# Angeln auf Seebarsch



## Olga (4. April 2004)

ich fahre jedes jahr im september auf die holländische insel ameland,die branndungsruten sind immer dabei.nun gehen immer häufiger seebarsche als beifang an den haken,da hab ich mir doch so gedacht das man den barschen doch auch mit der spinnrute auf die pelle rücken könnte.meine frage ist eigentlich die welchen köder verwende ich am besten .


----------



## Mac Gill (4. April 2004)

*AW: Angeln auf Seebarsch*

Ich will ja nicht Klugscheissen, aber handelt es sich da nicht um den Niederländischen Zeebars -> das wäre dann der Wolfsbarsch.

Ich stelle den Kameraden mit Wobblern nach.  An Stegen oder Wellenbrechern bei Ebbe entlangziehen. Auch Gummifische sind nicht übel.

Die Einheimischen Tackle-Dealer sind aber meiner Erfahrung nach immer zu detailierten Beratungen bereit...

Gruß
Mac Gill


----------



## Olga (4. April 2004)

*AW: Angeln auf Seebarsch*

hast recht ,ich meinte den wolfsbarsch.die inselbewohner sagen zeebarsch,das problem es gibt keine tackledealer den man fragen könnte weil niemand den gesellen mit der spinnrute nachstellt und weil es keinen gibt.es werden nur netze ausgelegt ,habe schon gedacht das die üblichen mefoköder gut zu gebrauchen währen.


----------



## havkat (4. April 2004)

*AW: Angeln auf Seebarsch*

Moin Olga!

Beschäftige mich seit einiger Zeit mit dem Wolfsbarsch, da ich eine Tour auf die Kanalinseln in Erwägung ziehe.
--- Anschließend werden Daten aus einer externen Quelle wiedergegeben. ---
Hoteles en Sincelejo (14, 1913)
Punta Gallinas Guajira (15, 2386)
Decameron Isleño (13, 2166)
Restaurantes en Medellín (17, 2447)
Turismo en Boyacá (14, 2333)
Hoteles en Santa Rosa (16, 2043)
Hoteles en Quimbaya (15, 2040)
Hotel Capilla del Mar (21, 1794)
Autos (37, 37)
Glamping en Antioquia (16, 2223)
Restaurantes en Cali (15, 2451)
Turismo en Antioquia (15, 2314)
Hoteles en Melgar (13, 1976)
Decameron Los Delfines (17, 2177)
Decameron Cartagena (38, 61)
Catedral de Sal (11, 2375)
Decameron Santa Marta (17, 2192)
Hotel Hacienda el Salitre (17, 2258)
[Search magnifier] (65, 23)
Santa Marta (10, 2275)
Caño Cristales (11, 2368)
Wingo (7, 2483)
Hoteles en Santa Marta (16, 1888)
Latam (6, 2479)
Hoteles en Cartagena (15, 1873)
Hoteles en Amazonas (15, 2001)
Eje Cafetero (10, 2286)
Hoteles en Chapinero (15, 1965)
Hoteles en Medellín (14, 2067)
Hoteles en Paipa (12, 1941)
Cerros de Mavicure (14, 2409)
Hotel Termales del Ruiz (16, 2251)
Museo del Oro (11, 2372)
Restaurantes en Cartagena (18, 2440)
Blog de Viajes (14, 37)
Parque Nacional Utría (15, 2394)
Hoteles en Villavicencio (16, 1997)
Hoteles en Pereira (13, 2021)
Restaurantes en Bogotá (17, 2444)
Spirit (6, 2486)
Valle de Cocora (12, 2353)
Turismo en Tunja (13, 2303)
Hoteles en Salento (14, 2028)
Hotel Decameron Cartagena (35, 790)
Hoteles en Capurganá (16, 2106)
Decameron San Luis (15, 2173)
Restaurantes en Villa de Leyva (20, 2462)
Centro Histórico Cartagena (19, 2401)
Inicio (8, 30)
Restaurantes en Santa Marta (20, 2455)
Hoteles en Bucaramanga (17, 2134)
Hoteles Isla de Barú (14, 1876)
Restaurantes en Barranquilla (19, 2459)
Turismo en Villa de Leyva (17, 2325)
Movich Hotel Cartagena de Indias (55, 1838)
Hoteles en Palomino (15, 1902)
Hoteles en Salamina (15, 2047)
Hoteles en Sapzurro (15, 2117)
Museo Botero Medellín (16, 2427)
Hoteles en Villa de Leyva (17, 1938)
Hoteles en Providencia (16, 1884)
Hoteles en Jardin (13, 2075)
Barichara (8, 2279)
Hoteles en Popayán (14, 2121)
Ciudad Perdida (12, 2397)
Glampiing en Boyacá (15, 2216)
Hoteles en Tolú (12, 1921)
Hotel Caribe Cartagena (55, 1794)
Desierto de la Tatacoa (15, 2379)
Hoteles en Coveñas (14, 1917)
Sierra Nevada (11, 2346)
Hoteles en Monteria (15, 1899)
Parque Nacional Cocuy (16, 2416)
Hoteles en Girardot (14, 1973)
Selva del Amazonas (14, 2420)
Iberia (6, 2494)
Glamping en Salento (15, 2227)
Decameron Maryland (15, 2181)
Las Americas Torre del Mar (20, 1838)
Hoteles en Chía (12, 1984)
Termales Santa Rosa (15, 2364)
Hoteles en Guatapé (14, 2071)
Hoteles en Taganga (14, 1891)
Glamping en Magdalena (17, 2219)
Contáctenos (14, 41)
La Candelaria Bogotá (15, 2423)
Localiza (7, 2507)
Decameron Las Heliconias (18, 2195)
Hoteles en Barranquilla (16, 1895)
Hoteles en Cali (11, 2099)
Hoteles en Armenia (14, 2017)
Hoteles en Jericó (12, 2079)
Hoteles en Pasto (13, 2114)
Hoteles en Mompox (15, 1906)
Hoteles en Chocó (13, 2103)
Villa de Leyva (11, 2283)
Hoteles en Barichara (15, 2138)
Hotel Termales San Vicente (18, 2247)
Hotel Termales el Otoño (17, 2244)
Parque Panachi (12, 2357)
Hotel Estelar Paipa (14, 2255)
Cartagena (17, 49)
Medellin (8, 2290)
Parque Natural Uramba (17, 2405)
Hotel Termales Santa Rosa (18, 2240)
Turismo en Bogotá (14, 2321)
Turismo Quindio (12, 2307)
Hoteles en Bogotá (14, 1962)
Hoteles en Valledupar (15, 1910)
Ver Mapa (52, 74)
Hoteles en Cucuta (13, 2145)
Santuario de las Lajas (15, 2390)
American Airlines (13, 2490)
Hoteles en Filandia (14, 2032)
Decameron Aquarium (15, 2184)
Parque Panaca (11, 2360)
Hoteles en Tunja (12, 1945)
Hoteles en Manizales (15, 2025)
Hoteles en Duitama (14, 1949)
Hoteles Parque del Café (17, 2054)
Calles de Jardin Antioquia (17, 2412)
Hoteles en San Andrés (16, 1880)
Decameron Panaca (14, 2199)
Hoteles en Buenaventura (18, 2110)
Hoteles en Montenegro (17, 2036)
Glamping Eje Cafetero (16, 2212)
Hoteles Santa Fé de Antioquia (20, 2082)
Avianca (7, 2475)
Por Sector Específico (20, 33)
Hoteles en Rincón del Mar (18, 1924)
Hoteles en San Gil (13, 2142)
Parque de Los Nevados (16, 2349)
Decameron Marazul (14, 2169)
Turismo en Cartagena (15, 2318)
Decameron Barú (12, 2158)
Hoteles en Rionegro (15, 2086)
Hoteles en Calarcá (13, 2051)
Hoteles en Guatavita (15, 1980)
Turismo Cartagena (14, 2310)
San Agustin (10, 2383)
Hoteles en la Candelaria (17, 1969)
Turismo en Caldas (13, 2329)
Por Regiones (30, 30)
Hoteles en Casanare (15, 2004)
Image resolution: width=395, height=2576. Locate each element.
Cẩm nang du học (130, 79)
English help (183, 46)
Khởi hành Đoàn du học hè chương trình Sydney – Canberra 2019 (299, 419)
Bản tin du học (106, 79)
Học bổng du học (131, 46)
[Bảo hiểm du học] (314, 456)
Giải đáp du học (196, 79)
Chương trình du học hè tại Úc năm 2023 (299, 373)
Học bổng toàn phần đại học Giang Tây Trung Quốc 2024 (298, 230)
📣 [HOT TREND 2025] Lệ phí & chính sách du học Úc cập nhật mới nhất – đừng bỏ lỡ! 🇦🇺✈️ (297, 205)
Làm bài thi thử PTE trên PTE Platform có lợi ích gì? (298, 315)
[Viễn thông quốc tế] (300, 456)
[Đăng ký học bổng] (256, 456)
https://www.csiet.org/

Alle Mefoköder, besonders Sandaalimitate. Bei ruhigem Wasser sollen Oberflächenköder, also Schwimmwobbler ohne Tauchschaufel (Topwater Plugs) der absolute Kracher sein.
Agressive Führung soll die Barsche richtig heiss machen, so das der Plug in einer Wasserexplosion verschwindet. (Lechz! )


----------



## Sushi Lover (11. April 2004)

*AW: Angeln auf Seebarsch*

Hallo Ihr Wolfsbarschangler,

mein Tipp - auf Sylt (Westerland, Kampen, Hörnum) in der Brandung im Bereich der Buhnen. Dort tummeln sie sich zwischen Mai bis Oktober. Gefangen werden sie mit einen ganz banalen und fetten Wattwurm. Nehmt einen großen geschränkten Meereshaken mit Wurm auf Grund.
Aber Vorsicht. Die Buhnen sind sehr hängerträchtig.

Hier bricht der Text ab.